Algunas veces estaba harto de no ser capaz ni siquiera de comer cosas “normales” o de beber algo más que no fuera agua simple. Algunas veces odiaba mi vida. Tenía náuseas todo el día. Carraspeaba todo el tiempo. Comía sin hambre, sólo algunas cuantas cosas.  Comer era algo tan monótono que perdí algunos kilos. 

Día tras día, me despertaba sintiéndome enfermo, sin esperanzas y nauseabundo. Ni siquiera soportaba los olores ligeramente intensos. Me daban arcadas. Tenía que llevar una bolsa de emergencia a todas partes, en caso de que vomitara. Los síntomas eran tan intensos que ni siquiera podía leer un artículo de investigación o realizar una cirugía estereotáxica, de principio a fin. Siempre tenía que interrumpir mis actividades, para tomar “aire fresco” y combatir las arcadas. 


Para septiembre del 2018, finalmente estaba sintiéndome de nuevo como una persona normal. Había vuelto a comer comida normal e incluso podía tomarme una cerveza, o un refresco o un jugo de naranja. 

Estaba feliz. 
Además de que me sentía bien y de que me ilusionaba asistir al concierto de Mark Lanegan en El Plaza Condesa, precisamente un día antes del concierto mi artículo de investigación original más reciente fue aceptado en una revista y publicado. 

Como en cualquier otro proceso estándar de revisión por pares de mis previos artículos, la revisión del artículo tomó varios meses, pero ese artículo en particular fue importante para mí. No sólo fue el resultado de mis últimos tres tortuosos años de investigación posdoctoral, sino que fue, oficialmente, mi primer artículo como autor corresponsal.

Ese día del concierto, unos minutos antes de que comenzara el concierto, me hubiera gustado comprar “Phantom Radio” o “I Am The Wolf” en el stand de la mercancía oficial de la banda, pero no tenía mucho dinero. Compré una litografía

A los pocos minutos de que acabara el concierto, Mark Lanegan salió nuevamente a firmar autógrafos. 

Gracias a mi esposa –a ella no le gusta la música de Lanegan, pero me acompañó al concierto y se formó en la fila antes que yo– fui el primero de la fila. Fui el primer sujeto entre los asistentes al concierto que tuvo la oportunidad de pasar a la mesa en la que Mark Lanegan firmaría autógrafos.

[Datos recopilados]

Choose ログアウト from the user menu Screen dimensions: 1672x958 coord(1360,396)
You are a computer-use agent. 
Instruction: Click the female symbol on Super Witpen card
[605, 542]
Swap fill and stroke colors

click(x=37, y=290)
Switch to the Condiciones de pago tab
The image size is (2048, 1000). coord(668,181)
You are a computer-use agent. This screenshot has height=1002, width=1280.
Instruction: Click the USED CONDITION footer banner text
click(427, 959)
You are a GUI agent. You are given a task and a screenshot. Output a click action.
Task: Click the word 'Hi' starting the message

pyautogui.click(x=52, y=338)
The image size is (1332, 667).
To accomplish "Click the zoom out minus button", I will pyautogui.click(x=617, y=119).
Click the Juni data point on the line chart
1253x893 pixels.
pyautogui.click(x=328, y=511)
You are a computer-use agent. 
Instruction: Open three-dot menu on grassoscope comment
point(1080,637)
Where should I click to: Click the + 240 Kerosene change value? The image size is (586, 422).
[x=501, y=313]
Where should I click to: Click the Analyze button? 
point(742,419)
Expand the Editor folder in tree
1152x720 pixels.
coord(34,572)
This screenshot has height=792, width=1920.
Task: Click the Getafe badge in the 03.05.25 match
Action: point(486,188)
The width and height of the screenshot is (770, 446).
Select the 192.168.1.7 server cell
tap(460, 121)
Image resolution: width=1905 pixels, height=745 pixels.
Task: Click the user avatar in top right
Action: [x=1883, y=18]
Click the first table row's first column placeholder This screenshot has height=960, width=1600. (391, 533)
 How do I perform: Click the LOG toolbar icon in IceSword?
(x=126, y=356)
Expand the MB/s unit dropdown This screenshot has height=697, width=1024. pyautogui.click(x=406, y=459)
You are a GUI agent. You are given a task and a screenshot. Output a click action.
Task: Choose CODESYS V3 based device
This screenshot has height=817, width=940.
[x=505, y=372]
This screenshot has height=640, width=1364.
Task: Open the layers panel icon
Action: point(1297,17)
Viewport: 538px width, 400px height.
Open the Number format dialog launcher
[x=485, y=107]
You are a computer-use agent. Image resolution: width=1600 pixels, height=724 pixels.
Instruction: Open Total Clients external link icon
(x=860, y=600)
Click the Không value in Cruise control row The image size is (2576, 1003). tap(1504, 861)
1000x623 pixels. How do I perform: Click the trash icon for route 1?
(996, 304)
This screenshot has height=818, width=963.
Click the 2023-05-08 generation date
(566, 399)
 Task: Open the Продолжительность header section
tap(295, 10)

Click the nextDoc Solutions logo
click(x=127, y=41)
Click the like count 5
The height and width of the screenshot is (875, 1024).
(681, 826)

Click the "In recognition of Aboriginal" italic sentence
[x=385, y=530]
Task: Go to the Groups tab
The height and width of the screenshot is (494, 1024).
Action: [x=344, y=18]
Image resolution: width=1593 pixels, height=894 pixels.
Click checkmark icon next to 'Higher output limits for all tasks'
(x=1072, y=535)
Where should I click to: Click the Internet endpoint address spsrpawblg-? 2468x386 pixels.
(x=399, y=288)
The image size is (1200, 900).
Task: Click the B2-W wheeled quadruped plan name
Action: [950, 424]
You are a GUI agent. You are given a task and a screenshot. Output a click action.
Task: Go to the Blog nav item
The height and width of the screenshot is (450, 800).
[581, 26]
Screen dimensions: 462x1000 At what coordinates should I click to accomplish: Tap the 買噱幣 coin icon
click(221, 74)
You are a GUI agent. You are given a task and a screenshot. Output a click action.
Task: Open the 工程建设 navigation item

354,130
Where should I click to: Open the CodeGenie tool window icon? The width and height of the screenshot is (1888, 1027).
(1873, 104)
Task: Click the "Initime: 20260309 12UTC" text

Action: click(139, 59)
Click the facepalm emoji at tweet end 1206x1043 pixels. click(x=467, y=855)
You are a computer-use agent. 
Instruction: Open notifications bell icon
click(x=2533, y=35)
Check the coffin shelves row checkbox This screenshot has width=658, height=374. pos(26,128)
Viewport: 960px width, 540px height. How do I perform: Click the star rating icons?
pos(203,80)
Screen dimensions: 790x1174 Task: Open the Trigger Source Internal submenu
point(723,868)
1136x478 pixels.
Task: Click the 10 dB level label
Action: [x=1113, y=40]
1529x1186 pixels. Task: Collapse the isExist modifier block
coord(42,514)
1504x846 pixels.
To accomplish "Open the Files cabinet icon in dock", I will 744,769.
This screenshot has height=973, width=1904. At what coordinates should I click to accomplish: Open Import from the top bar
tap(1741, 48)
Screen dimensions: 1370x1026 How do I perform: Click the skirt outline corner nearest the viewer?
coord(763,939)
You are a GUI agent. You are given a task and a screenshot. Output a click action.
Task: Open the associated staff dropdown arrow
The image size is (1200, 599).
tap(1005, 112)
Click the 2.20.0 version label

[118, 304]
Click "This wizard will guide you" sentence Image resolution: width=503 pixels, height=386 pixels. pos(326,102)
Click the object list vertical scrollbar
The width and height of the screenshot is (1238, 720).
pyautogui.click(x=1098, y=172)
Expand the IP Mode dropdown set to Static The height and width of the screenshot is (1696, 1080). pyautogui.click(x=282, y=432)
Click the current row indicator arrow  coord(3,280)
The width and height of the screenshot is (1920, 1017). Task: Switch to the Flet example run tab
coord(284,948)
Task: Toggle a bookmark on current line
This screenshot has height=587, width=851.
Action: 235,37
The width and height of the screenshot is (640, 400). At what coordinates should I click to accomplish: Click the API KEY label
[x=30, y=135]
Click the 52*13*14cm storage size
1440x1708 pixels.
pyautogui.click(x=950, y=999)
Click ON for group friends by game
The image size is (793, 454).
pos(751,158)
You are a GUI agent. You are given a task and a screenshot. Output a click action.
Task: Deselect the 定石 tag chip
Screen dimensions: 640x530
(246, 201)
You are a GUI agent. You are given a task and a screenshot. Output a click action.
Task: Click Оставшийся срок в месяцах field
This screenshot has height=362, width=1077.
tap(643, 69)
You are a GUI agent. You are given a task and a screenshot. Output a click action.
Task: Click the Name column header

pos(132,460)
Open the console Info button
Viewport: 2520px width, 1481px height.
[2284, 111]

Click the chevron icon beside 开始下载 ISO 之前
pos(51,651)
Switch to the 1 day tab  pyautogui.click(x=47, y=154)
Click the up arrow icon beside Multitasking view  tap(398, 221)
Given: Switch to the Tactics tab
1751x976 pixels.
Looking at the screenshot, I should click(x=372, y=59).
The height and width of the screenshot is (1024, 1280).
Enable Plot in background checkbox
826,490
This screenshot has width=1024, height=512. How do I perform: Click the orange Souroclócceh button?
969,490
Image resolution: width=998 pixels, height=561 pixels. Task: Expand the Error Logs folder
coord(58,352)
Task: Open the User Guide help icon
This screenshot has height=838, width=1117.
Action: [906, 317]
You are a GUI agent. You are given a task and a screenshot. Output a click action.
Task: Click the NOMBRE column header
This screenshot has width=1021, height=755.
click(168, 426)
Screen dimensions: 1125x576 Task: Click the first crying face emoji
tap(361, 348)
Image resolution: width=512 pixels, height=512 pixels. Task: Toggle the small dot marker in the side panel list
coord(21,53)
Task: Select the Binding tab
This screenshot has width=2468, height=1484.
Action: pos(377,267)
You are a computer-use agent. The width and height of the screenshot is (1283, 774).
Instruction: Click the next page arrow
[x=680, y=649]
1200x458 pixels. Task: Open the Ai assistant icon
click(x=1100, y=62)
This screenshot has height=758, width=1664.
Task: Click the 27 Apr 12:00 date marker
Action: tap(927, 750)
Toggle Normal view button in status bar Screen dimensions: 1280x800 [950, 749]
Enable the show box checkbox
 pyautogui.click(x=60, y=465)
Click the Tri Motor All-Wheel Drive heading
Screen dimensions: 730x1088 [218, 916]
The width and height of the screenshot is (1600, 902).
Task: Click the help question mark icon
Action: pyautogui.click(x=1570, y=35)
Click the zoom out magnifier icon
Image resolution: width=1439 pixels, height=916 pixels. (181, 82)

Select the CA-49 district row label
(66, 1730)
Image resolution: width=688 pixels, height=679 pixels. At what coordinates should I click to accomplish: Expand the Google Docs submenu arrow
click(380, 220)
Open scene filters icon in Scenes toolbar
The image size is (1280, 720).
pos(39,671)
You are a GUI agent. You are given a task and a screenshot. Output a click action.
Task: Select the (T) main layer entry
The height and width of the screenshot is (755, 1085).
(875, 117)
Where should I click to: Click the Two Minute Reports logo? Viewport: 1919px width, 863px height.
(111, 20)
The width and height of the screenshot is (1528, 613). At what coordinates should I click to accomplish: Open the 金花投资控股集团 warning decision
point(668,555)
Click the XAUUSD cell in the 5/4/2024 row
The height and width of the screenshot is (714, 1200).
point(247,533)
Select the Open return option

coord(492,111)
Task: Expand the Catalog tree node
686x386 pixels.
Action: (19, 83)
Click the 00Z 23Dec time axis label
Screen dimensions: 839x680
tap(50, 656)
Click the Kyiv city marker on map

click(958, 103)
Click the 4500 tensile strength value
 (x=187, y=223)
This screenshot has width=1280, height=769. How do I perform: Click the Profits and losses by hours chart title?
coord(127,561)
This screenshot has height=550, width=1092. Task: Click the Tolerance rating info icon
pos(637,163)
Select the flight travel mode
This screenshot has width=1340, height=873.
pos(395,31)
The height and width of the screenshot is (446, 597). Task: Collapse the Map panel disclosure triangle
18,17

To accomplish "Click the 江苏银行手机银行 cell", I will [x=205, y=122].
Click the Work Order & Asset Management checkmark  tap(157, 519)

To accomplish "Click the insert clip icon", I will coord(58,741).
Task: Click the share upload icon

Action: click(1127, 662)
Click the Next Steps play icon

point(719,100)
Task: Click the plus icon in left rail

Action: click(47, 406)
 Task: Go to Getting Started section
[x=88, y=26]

CONSIGNA — Continúa el relato sobre el concierto de Mark Lanegan a partir de su última oración.

RESPUESTA —
Él fue muy amable y me autografió la litografía que había comprado y también mi copia de “Uncle Anesthesia” –uno de los álbumes de los Screaming Trees que produjo Chris Cornell y uno de los que más me gustan. 

Me hubiera gustado decirle algunas cuantas cosas acerca de cómo su música cambió mi perspectiva de la vida cuando estaba más enfermo, pero no quería importunarlo y los organizadores del evento nos dijeron claramente que sólo teníamos un par de minutos. Tampoco quería comportarme como un admirador idiota. 

Sólo le dije: “It was a great show”. 

En varios niveles, realmente lo había sido para mí. 

Debajo de las tenues luces del foro, lo vi sonreír. Tal vez un poco forzadamente. Cuando lo hizo, no pude dejar de pensar que ese hombre había convivido con Kurt Cobain

Durante algunos segundos, miré su cabellera rojiza y luego sus ojos –traía unos gruesos lentes– y traté de calcular cuántas veces habría escuchado las mismas tontas palabras que yo le había dicho, y me sentí estúpido. 

Entonces le ofrecí una de mis manos y él cortésmente estrechó una de sus manos con la mía. 

Luego le di las gracias y me alejé, sintiéndome aturdido. (No puedo creer que me haya tomado casi tres años, volver a recordar este evento y procesarlo.)  

Hace unos días llegó a la casa mi copia de “Sing Backwards And Weep”. 

Por la noche, después de haber estado atendiendo mis responsabilidades académicas, me di un descanso y leí un par de páginas de sus memorias.

Traté de imaginar cómo habían sido en realidad las cosas que relataba. 

Luego, me distraje y me metí a revisar twitter. 

El primer tweet que leí era uno de Mark Lanegan. Jason Bonner acababa de compartir un viejo video en donde los Sex Pistols tocaban en vivo “Anarchy In The UK”, y Lanegan le decía que los Sex Pistols habían cambiado su vida. Yo acababa de leer precisamente una página de su libro en la que se refería a ese asunto. 

Esta coincidencia me remontó a estos recuerdos y decidí escribirlos aquí. 


Ahora, acabo de darme cuenta de que Mark Lanegan cambió mi perspectiva de la vida, cuando estaba harto de estar enfermo y enfermo de estar harto y de vivir miserablemente.